It looks like the bug is related to terminal emulation. I got the this problem in VS Code internal terminal and Jupyter web terminal.

I run ReadLineConsole.ReadLine function of current console.fs file (slightly modified version to show bad output after Console.ReadKey call), and got the error in VS Code internal terminal.

vs-code

But when I'm running the same function in Alacritty terminal, everything is ok.

alacritty

bonjune commented 3 years ago

I think it has something to do with the method used to send from the editor to interactive shell. I suspect a buffer holding the characters.

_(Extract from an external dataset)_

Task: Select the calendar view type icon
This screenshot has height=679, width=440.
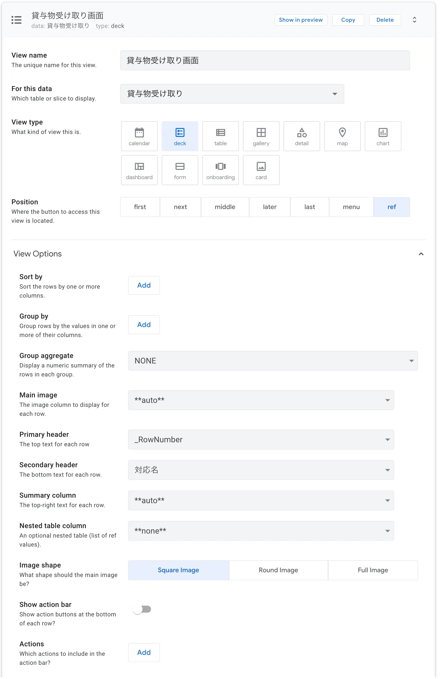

I tested with Korean unicode characters. Since I found this issue dealing with Korean named data.

I sent the string of Korean characters to F# interactive using Alt + Enter (send to F# interactive shortcut)

Screen Shot 2021-08-08 at 7 32 23 PM Screen Shot 2021-08-08 at 7 32 47 PM

And it failed to send those when it is longer than a certain length.

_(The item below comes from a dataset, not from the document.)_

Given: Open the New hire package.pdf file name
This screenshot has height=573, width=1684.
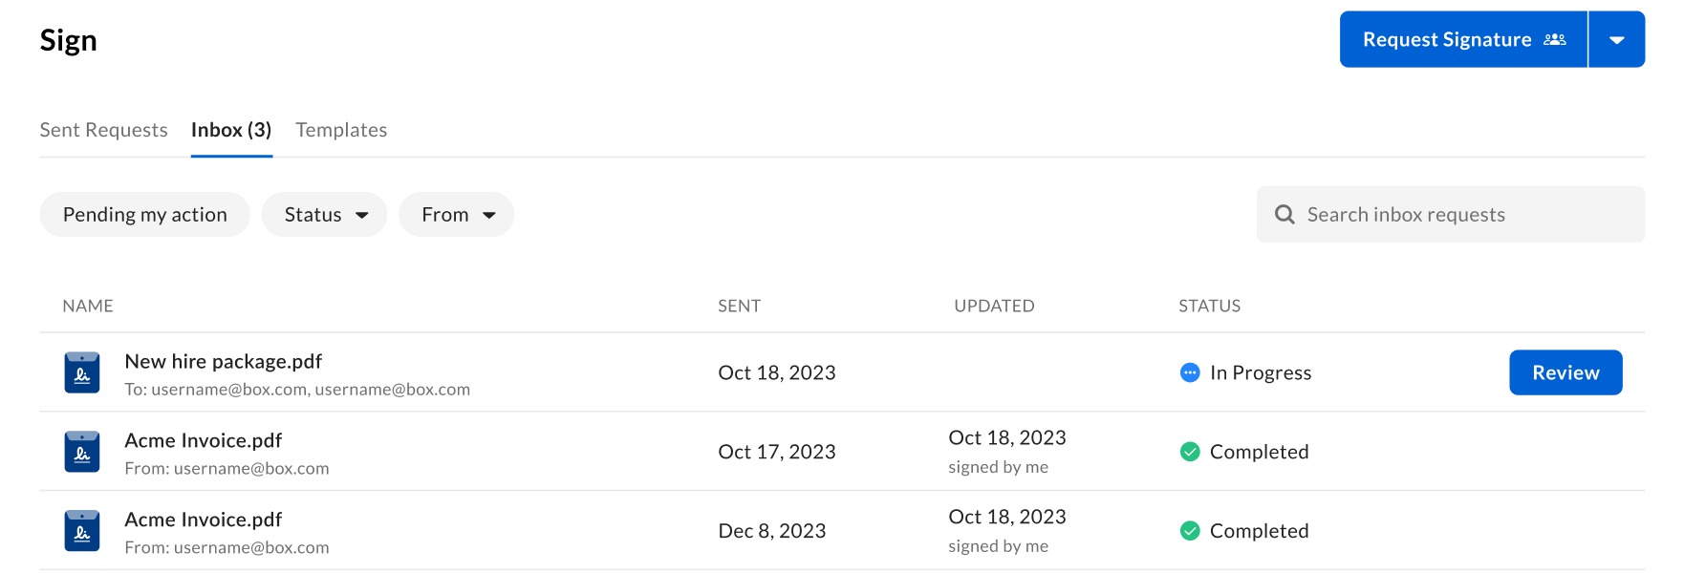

Screen Shot 2021-08-08 at 7 34 50 PM Screen Shot 2021-08-08 at 7 35 01 PM

The bug here is that, after a certain position of characters, all the characters are turned into broken unicodes.

But it works completely fine when I use dotnet fsi in MacOS built-in terminal! I think it is a bug related to the VSCode terminal.

cartermp commented 3 years ago

@bonjune this issue still persists for umlauts. As you noticed, hangul doesn't have an issue in dotnet fsi proper. But if you try to do something like let ümlaut = 12 it'll have an encoding issue.

image
bonjune commented 3 years ago

I tried sending the same codes to F# Interactive in Rider on MacOS. It worked well without producing any broken hangul characters. I don't know why.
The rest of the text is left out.